Starts to make some sense .. So in sense you have a differential equation , you integrate to solve it.. and then in your original experiment you would have had some initial (boundary) condition depending on how do you setup the experiment.
You fill those conditions and get your final results ?

What about the case like in the current example you have the wave-equation to solve and you pick this y(x,t) function from "somewhere" .. this case seems abit different..
First is it possible you don't know this y(x,t) function in advance ?
Second if you know it, does the procedure you described apply i.e. substitute solve(integrate), populate initial conditions..get final result.

 

[Studiot]

The wave equation has an enormous number of possible solutions.

However we can immediately discard most of them.

We don't want an arbitrary function to goes off to infinity ie we want one that remains bounded.

So that let's out e^x, x², x³ and so on.

It even let's out some trigonometric functions eg tan(x).

However cos(x) and sin(x) <= 1 so are always bounded.

Again cos(0) ≠ 0 so that is no use if we want y=0 when x=0

That leaves sin(x) since sin(0)=0.

If we wanted to consider a wave with an initial push or acceleration we might want to use cos(x).

 

[Simon Bridge]

Well ... some wave problems do blow up :)
However, studiot's main point is that we let the physics select what sort of equations to guess for y(x,t)... and that is what solving differential equations is all about: making the right guess.

We usually make some sort of guess about the general shape of the equation, leaving important parameters variable, then use the rest of the boundary conditions to tell us what those parameters have to be in order for that shape to satisfy the wave equation.

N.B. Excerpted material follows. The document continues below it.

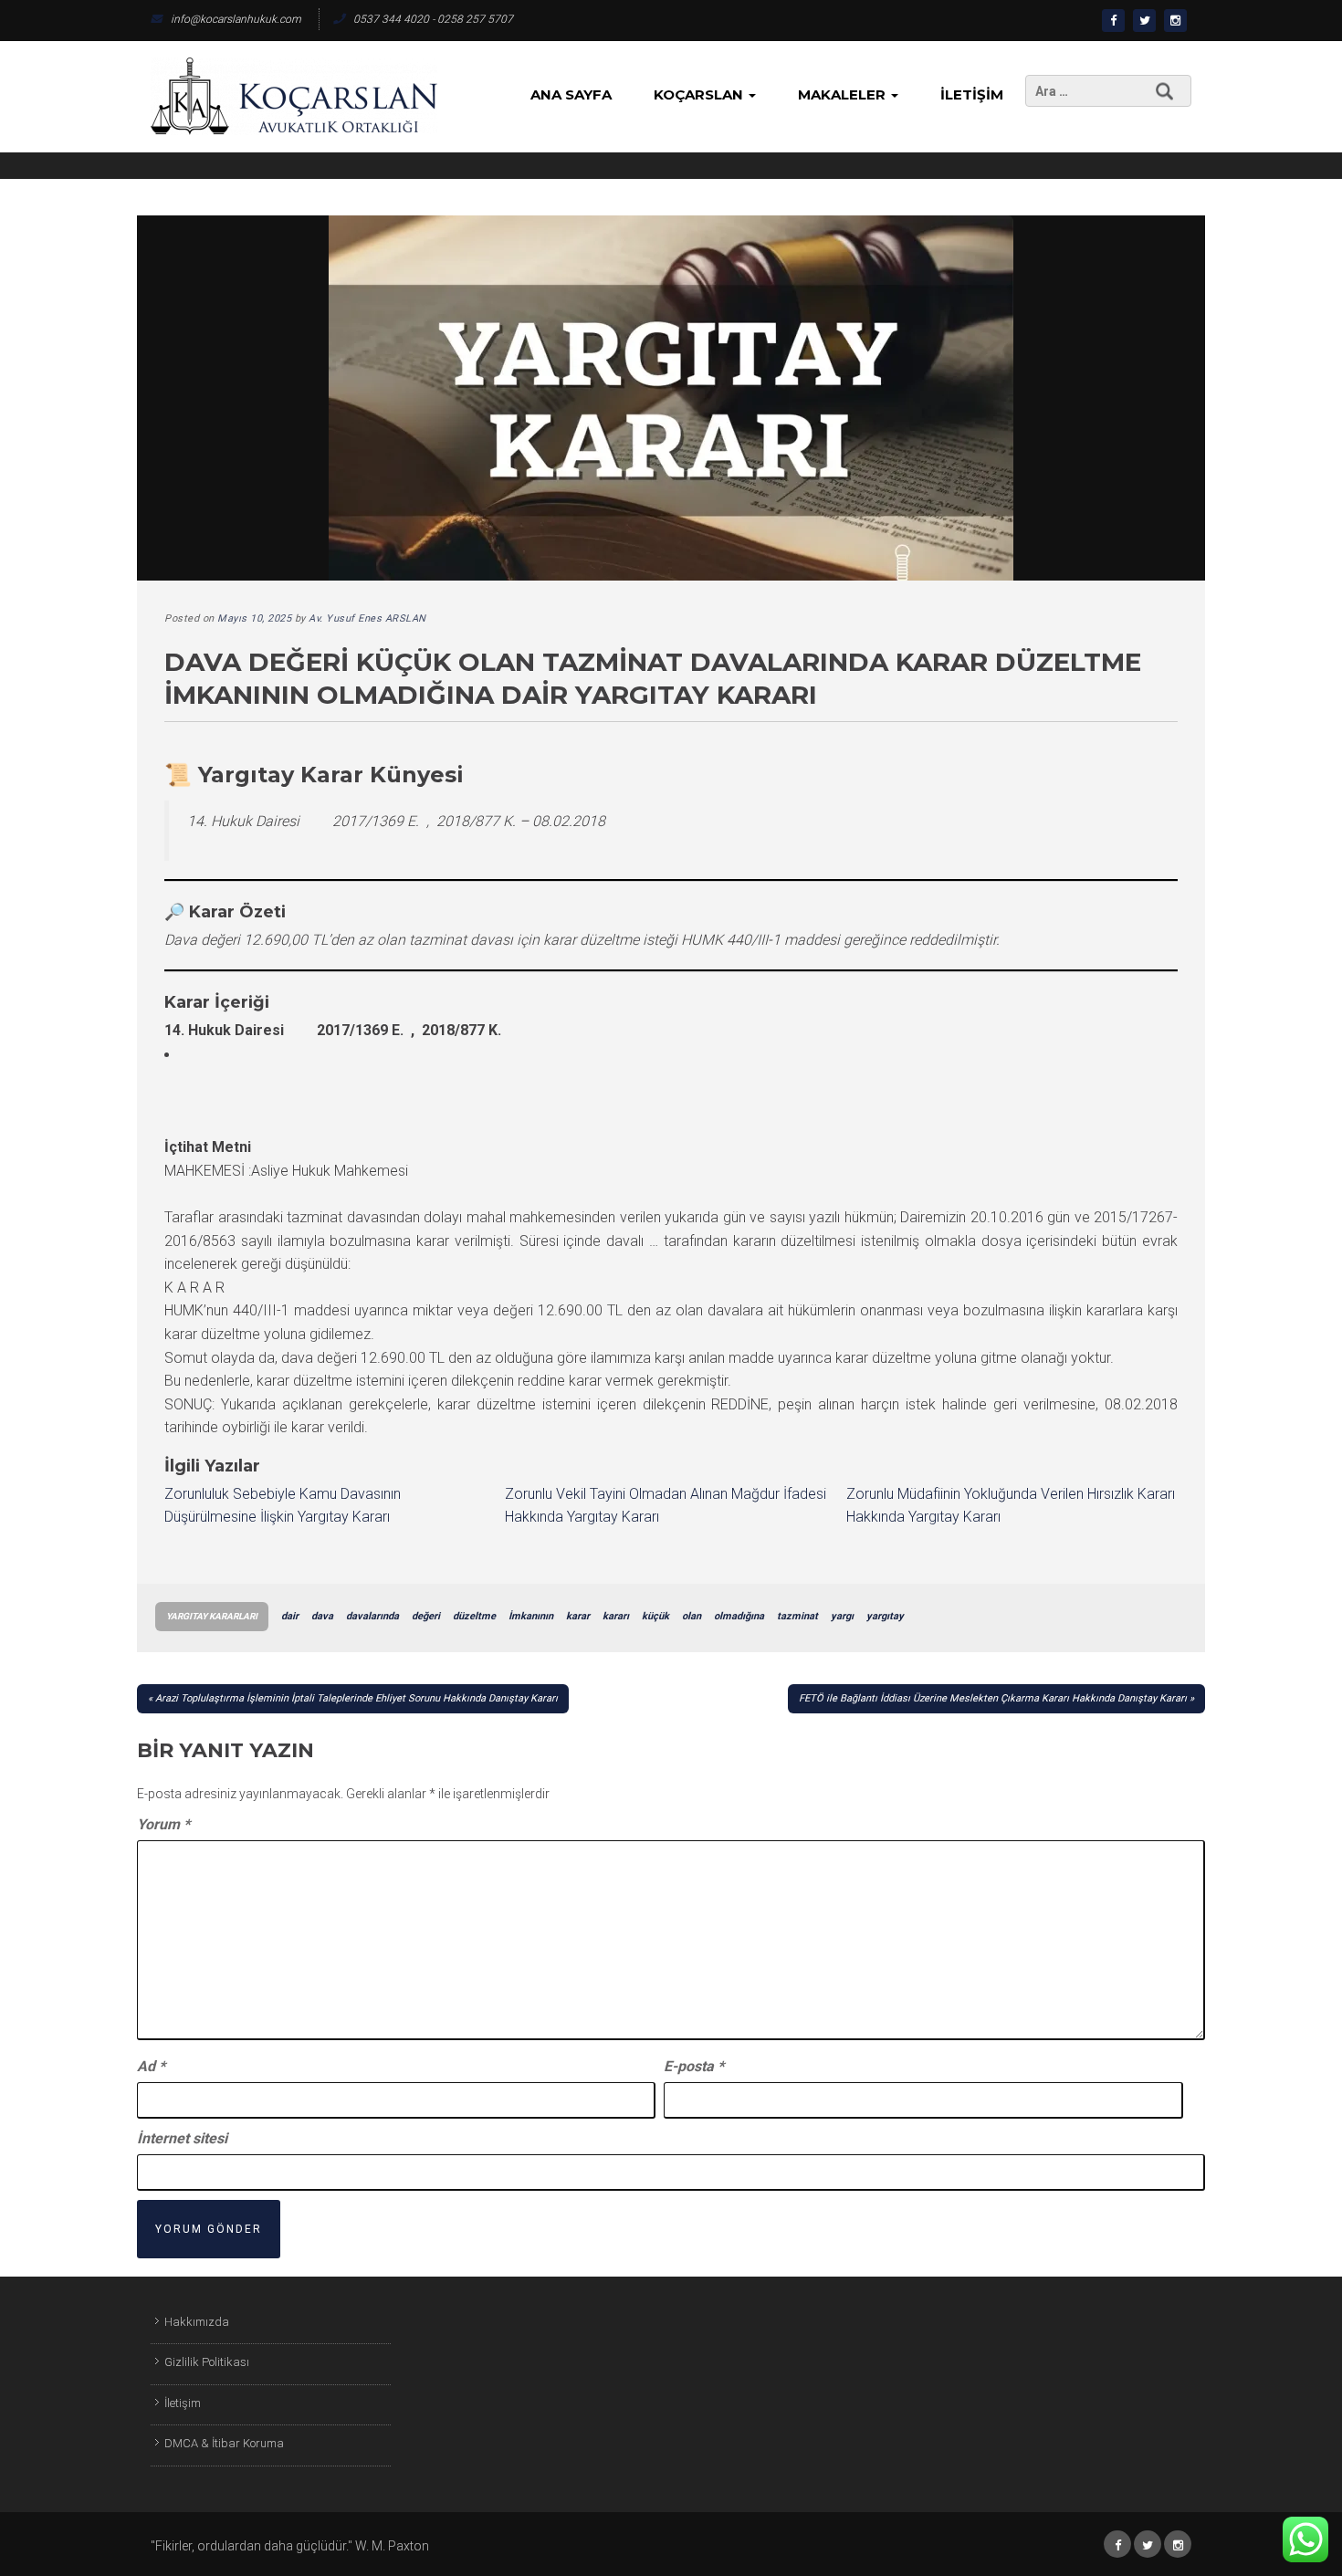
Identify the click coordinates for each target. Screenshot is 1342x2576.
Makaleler (843, 94)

If nothing will then we've made the wrong guess or the physics does not produce wave motion.

sine and cosine functions are very useful because we can prove that any other periodic function can be built up by summing sine and cosine functions.

But you are right - to understand how the wave equation is used, properly, you will have to learn about how to solve differential equations in general. Usually students won't meet the wave equation without having some experience at this. It may well be that this is the main source of your confusion.

 

[Studiot]

Whole encyclopedias have been written about differential equations.

Please remember that post#9 was a one post introduction to them.

 

[mraptor]

Found couple of things which I'm reading now... when I'm bit more knowledgeable will revisit the question again ..
http://tutorial.math.lamar.edu/Classes/DE/DirectionFields.aspx


Setting up the problem initial conditions is the bigger part of it... mentioning it is a wave-equation is just sort of qualification that group a real-world phenomena in sort of categories, so that when people find problems which may have similar solutions you can have some sort of routine methods to handle them..
Is that part of it ?

 

[Simon Bridge]

That's part of it ... you are on your way.
Have fun.